Stored items from a collection:
-.-.-

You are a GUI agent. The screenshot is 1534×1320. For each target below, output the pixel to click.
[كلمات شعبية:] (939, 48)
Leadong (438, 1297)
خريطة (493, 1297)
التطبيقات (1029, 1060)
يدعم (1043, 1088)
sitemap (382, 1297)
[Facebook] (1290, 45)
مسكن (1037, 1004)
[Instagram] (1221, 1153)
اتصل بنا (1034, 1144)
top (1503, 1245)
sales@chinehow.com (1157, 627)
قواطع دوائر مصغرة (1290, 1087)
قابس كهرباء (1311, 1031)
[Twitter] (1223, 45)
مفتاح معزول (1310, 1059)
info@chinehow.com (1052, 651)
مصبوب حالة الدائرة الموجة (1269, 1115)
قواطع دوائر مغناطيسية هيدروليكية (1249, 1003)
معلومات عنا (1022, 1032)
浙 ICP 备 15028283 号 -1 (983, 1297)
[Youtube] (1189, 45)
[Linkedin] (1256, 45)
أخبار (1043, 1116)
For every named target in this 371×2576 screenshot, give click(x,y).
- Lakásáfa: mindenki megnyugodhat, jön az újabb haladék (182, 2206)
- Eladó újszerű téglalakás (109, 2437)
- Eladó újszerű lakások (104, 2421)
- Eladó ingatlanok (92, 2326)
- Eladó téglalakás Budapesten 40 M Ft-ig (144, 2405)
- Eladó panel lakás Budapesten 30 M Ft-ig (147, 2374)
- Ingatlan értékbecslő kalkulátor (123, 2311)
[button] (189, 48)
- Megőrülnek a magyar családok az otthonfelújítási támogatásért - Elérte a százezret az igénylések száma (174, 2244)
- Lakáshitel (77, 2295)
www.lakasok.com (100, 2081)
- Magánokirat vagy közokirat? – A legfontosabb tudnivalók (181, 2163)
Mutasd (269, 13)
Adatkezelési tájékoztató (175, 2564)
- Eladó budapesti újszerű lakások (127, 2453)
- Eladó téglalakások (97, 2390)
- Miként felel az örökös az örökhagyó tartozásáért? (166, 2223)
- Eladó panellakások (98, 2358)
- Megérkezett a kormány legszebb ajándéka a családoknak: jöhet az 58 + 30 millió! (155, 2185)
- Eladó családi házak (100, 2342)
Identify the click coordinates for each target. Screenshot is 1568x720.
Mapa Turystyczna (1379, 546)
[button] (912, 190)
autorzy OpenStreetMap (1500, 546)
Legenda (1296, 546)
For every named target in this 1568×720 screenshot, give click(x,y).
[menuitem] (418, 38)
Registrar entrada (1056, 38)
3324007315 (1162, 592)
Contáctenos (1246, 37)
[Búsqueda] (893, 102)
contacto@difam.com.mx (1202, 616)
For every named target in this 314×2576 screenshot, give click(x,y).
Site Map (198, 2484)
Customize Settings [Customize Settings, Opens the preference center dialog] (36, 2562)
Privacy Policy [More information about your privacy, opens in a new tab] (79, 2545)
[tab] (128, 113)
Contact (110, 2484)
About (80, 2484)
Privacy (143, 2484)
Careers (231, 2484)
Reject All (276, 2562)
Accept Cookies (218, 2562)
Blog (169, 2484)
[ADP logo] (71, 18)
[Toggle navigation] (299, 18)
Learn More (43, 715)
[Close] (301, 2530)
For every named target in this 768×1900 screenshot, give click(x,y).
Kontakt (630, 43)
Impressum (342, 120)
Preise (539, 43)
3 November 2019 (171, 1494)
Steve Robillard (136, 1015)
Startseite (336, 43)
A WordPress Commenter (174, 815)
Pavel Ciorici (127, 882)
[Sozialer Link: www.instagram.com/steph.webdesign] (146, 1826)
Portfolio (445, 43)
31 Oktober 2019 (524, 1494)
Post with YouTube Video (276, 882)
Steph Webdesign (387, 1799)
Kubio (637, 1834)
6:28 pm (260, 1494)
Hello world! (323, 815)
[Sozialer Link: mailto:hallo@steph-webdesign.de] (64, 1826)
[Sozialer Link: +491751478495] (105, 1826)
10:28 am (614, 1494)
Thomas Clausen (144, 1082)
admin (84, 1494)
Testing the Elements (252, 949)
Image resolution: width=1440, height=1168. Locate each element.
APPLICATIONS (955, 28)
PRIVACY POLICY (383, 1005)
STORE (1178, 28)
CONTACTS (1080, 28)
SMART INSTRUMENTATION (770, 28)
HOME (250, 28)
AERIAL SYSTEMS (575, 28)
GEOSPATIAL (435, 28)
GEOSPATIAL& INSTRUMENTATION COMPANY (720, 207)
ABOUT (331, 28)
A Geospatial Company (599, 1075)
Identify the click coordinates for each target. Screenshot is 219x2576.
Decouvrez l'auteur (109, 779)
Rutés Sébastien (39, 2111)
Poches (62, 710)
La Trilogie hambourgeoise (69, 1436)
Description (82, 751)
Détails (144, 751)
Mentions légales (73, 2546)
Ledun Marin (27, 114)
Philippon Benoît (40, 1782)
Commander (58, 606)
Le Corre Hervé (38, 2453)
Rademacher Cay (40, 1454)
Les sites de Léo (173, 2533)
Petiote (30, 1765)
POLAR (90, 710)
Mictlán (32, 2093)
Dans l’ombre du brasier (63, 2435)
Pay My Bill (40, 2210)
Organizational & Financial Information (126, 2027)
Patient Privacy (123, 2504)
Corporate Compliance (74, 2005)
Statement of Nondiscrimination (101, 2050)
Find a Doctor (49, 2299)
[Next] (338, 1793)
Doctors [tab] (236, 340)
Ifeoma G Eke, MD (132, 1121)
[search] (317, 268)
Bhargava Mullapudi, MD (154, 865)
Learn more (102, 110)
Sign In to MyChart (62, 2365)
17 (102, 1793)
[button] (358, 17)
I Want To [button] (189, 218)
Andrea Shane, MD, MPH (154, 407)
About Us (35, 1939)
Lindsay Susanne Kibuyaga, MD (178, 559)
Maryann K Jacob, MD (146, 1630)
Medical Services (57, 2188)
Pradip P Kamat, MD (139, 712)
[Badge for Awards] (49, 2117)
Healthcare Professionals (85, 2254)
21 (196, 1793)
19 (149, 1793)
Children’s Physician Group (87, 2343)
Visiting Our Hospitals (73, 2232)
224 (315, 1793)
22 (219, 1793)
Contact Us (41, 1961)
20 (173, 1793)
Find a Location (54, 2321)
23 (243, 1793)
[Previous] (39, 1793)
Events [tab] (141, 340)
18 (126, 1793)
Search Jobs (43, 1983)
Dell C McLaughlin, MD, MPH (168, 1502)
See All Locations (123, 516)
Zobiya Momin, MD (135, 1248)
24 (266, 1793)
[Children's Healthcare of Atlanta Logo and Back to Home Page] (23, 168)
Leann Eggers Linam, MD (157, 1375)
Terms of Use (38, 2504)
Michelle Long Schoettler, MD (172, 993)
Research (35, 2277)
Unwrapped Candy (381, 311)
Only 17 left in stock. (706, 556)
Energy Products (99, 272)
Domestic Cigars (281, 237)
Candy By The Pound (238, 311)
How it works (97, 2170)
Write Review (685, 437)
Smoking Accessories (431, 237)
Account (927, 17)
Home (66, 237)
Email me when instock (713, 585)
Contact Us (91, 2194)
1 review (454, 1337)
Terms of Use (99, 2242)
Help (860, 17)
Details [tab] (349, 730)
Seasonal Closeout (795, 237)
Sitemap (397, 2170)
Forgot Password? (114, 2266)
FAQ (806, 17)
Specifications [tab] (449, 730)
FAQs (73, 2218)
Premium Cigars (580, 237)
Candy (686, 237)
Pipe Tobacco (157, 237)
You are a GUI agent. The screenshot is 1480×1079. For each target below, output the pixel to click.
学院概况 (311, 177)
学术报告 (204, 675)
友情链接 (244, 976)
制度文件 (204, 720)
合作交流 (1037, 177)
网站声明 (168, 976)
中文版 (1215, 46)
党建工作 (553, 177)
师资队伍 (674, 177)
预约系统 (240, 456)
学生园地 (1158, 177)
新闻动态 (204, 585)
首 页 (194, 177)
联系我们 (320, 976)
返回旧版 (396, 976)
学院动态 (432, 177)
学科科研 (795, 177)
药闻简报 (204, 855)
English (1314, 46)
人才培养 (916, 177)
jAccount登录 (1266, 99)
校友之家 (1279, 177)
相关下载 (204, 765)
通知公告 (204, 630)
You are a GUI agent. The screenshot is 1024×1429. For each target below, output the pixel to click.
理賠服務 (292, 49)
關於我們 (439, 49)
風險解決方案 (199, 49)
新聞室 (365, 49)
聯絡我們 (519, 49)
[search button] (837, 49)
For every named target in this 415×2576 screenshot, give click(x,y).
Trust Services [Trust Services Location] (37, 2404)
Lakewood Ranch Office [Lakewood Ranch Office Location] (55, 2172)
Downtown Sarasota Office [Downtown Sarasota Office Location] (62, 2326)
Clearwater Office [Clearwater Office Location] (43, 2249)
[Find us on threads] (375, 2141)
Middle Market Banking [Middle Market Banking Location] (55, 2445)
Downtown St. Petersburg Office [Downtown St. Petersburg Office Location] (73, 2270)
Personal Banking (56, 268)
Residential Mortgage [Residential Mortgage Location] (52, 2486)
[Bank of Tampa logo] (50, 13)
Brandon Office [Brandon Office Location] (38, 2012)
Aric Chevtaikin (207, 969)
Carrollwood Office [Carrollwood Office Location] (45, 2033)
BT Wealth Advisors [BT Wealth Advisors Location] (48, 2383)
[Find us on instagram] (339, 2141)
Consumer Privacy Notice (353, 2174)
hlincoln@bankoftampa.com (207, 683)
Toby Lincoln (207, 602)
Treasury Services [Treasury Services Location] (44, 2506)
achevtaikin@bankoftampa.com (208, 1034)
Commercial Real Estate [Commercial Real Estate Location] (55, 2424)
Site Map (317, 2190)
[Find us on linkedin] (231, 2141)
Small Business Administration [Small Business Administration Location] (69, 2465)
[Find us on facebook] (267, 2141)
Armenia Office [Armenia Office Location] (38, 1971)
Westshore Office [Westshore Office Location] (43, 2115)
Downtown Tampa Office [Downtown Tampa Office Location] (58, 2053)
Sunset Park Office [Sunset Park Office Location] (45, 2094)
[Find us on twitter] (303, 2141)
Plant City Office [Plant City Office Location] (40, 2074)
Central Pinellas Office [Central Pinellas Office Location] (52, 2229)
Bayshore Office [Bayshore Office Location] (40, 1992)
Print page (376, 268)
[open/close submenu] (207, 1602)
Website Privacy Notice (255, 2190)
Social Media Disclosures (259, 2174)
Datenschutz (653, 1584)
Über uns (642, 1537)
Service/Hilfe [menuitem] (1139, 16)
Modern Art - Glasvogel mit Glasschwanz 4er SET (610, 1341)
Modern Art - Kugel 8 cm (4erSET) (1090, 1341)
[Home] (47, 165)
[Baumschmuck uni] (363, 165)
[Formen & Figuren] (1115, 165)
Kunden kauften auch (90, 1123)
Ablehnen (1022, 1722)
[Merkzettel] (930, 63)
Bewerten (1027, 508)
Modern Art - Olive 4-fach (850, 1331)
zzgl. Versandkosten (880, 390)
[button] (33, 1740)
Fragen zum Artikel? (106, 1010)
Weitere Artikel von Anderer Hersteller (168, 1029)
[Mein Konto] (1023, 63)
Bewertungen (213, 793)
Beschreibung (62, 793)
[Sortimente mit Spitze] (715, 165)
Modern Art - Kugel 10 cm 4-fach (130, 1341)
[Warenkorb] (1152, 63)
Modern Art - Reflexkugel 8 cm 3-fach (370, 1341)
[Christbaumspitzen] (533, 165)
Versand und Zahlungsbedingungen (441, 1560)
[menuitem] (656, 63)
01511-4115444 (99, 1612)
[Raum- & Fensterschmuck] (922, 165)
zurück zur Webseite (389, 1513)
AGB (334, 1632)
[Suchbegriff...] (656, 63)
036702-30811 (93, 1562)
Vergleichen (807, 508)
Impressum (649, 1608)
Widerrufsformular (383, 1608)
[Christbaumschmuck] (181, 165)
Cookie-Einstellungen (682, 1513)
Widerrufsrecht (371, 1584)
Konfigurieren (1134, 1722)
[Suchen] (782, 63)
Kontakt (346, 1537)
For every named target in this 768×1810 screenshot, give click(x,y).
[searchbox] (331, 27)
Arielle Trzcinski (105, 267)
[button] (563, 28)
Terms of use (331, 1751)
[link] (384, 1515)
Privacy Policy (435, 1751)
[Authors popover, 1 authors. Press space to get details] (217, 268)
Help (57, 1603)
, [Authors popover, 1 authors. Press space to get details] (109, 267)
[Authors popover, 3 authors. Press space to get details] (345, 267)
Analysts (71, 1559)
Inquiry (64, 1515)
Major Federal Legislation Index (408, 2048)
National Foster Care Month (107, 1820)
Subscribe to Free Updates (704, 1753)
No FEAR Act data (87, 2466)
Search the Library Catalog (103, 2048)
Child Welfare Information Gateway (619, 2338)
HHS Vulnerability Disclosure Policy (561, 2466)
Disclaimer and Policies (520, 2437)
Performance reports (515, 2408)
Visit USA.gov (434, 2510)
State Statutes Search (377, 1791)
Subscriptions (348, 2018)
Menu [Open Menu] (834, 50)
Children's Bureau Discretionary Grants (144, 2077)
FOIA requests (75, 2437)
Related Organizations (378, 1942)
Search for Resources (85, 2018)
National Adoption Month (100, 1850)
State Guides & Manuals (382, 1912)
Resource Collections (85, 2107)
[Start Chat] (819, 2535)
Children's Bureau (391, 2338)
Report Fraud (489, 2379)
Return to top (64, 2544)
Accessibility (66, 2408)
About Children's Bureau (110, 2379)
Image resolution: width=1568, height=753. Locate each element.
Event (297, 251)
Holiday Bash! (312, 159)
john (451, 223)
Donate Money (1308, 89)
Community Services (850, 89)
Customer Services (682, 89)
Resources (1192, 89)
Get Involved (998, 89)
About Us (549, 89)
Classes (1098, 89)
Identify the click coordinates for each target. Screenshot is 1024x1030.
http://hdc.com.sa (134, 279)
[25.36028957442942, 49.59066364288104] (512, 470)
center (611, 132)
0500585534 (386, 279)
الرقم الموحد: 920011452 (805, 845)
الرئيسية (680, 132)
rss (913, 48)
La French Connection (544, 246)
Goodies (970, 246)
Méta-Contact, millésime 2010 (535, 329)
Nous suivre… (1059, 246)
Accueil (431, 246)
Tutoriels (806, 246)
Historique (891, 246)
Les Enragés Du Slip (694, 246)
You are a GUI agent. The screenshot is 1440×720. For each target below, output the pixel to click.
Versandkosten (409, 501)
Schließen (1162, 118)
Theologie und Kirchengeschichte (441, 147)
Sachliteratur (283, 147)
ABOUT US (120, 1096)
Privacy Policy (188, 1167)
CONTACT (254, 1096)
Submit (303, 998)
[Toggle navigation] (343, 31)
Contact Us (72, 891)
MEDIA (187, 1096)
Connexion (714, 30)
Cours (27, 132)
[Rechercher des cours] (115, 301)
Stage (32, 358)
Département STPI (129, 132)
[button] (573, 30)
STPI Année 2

-.-.-

Please arrange the records from the line with "Pradip P Kamat, MD (139, 712)" up to and including the line with "Search Jobs (43, 1983)" as a two-column CSV with the headers item and answer. Give one row per record, with each value in its own quoted field and any line breaks replaced by spaces.

item,answer
"Pradip P Kamat, MD","(139, 712)"
"[Badge for Awards]","(49, 2117)"
"Healthcare Professionals","(85, 2254)"
"21","(196, 1793)"
"19","(149, 1793)"
"Children’s Physician Group","(87, 2343)"
"Visiting Our Hospitals","(73, 2232)"
"224","(315, 1793)"
"22","(219, 1793)"
"Contact Us","(41, 1961)"
"20","(173, 1793)"
"Find a Location","(54, 2321)"
"23","(243, 1793)"
"[Previous]","(39, 1793)"
"Events [tab]","(141, 340)"
"18","(126, 1793)"
"Search Jobs","(43, 1983)"